### What is expected
From the first line to the last, transcribe the data exactly.

========================

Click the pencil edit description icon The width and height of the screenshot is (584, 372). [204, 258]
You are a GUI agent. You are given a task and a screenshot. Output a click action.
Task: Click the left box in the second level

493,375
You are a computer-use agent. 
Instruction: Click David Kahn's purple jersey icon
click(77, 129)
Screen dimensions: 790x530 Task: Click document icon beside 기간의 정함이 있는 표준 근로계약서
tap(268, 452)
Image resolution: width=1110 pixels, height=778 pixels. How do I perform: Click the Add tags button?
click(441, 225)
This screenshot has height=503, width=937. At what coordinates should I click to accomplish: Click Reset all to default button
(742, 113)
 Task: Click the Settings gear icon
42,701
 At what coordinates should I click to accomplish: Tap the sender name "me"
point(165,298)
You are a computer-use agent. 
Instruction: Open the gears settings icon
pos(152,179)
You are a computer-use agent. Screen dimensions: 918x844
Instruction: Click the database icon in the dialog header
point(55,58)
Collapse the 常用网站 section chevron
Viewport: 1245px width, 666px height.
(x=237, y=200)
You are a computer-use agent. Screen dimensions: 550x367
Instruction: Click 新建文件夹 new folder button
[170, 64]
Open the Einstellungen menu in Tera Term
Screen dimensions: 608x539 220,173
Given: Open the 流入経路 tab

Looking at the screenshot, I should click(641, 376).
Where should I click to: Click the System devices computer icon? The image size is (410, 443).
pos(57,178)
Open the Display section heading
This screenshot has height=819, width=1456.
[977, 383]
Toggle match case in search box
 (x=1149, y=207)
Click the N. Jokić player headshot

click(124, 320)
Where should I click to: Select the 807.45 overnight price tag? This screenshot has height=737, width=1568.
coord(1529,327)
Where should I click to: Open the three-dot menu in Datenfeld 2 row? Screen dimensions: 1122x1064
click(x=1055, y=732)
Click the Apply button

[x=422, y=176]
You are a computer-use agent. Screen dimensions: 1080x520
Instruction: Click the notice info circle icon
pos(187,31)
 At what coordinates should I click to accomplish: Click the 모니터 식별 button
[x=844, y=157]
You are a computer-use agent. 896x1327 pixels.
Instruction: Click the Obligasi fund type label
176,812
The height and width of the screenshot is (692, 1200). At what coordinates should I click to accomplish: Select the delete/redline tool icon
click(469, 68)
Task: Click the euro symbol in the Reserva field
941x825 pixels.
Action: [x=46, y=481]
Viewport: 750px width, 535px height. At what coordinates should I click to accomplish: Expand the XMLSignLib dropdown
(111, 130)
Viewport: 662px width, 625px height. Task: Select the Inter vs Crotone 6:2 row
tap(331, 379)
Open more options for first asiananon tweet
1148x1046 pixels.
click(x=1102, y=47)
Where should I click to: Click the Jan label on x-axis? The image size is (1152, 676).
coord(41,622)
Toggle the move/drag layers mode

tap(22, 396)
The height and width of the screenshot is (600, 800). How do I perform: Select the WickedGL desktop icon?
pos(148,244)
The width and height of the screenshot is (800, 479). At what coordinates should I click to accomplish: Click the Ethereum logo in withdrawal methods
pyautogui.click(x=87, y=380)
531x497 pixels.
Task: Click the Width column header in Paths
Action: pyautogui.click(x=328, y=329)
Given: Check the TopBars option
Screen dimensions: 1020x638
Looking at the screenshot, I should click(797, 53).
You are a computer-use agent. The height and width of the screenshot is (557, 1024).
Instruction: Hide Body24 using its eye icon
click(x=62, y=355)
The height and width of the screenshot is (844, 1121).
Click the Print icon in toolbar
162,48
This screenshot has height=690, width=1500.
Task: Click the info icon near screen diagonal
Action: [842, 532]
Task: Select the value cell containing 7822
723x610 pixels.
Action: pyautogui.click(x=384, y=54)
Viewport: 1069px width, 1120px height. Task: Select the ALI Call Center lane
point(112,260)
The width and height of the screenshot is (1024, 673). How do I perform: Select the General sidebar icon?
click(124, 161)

========================

### Expected answer
Click the pencil edit description icon The width and height of the screenshot is (584, 372). [204, 258]
You are a GUI agent. You are given a task and a screenshot. Output a click action.
Task: Click the left box in the second level

493,375
You are a computer-use agent. 
Instruction: Click David Kahn's purple jersey icon
click(77, 129)
Screen dimensions: 790x530 Task: Click document icon beside 기간의 정함이 있는 표준 근로계약서
tap(268, 452)
Image resolution: width=1110 pixels, height=778 pixels. How do I perform: Click the Add tags button?
click(441, 225)
This screenshot has height=503, width=937. At what coordinates should I click to accomplish: Click Reset all to default button
(742, 113)
 Task: Click the Settings gear icon
42,701
 At what coordinates should I click to accomplish: Tap the sender name "me"
point(165,298)
You are a computer-use agent. 
Instruction: Open the gears settings icon
pos(152,179)
You are a computer-use agent. Screen dimensions: 918x844
Instruction: Click the database icon in the dialog header
point(55,58)
Collapse the 常用网站 section chevron
Viewport: 1245px width, 666px height.
(x=237, y=200)
You are a computer-use agent. Screen dimensions: 550x367
Instruction: Click 新建文件夹 new folder button
[170, 64]
Open the Einstellungen menu in Tera Term
Screen dimensions: 608x539 220,173
Given: Open the 流入経路 tab

Looking at the screenshot, I should click(641, 376).
Where should I click to: Click the System devices computer icon? The image size is (410, 443).
pos(57,178)
Open the Display section heading
This screenshot has height=819, width=1456.
[977, 383]
Toggle match case in search box
 (x=1149, y=207)
Click the N. Jokić player headshot

click(124, 320)
Where should I click to: Select the 807.45 overnight price tag? This screenshot has height=737, width=1568.
coord(1529,327)
Where should I click to: Open the three-dot menu in Datenfeld 2 row? Screen dimensions: 1122x1064
click(x=1055, y=732)
Click the Apply button

[x=422, y=176]
You are a computer-use agent. Screen dimensions: 1080x520
Instruction: Click the notice info circle icon
pos(187,31)
 At what coordinates should I click to accomplish: Click the 모니터 식별 button
[x=844, y=157]
You are a computer-use agent. 896x1327 pixels.
Instruction: Click the Obligasi fund type label
176,812
The height and width of the screenshot is (692, 1200). At what coordinates should I click to accomplish: Select the delete/redline tool icon
click(469, 68)
Task: Click the euro symbol in the Reserva field
941x825 pixels.
Action: [x=46, y=481]
Viewport: 750px width, 535px height. At what coordinates should I click to accomplish: Expand the XMLSignLib dropdown
(111, 130)
Viewport: 662px width, 625px height. Task: Select the Inter vs Crotone 6:2 row
tap(331, 379)
Open more options for first asiananon tweet
1148x1046 pixels.
click(x=1102, y=47)
Where should I click to: Click the Jan label on x-axis? The image size is (1152, 676).
coord(41,622)
Toggle the move/drag layers mode

tap(22, 396)
The height and width of the screenshot is (600, 800). How do I perform: Select the WickedGL desktop icon?
pos(148,244)
The width and height of the screenshot is (800, 479). At what coordinates should I click to accomplish: Click the Ethereum logo in withdrawal methods
pyautogui.click(x=87, y=380)
531x497 pixels.
Task: Click the Width column header in Paths
Action: pyautogui.click(x=328, y=329)
Given: Check the TopBars option
Screen dimensions: 1020x638
Looking at the screenshot, I should click(797, 53).
You are a computer-use agent. The height and width of the screenshot is (557, 1024).
Instruction: Hide Body24 using its eye icon
click(x=62, y=355)
The height and width of the screenshot is (844, 1121).
Click the Print icon in toolbar
162,48
This screenshot has height=690, width=1500.
Task: Click the info icon near screen diagonal
Action: [842, 532]
Task: Select the value cell containing 7822
723x610 pixels.
Action: pyautogui.click(x=384, y=54)
Viewport: 1069px width, 1120px height. Task: Select the ALI Call Center lane
point(112,260)
The width and height of the screenshot is (1024, 673). How do I perform: Select the General sidebar icon?
click(124, 161)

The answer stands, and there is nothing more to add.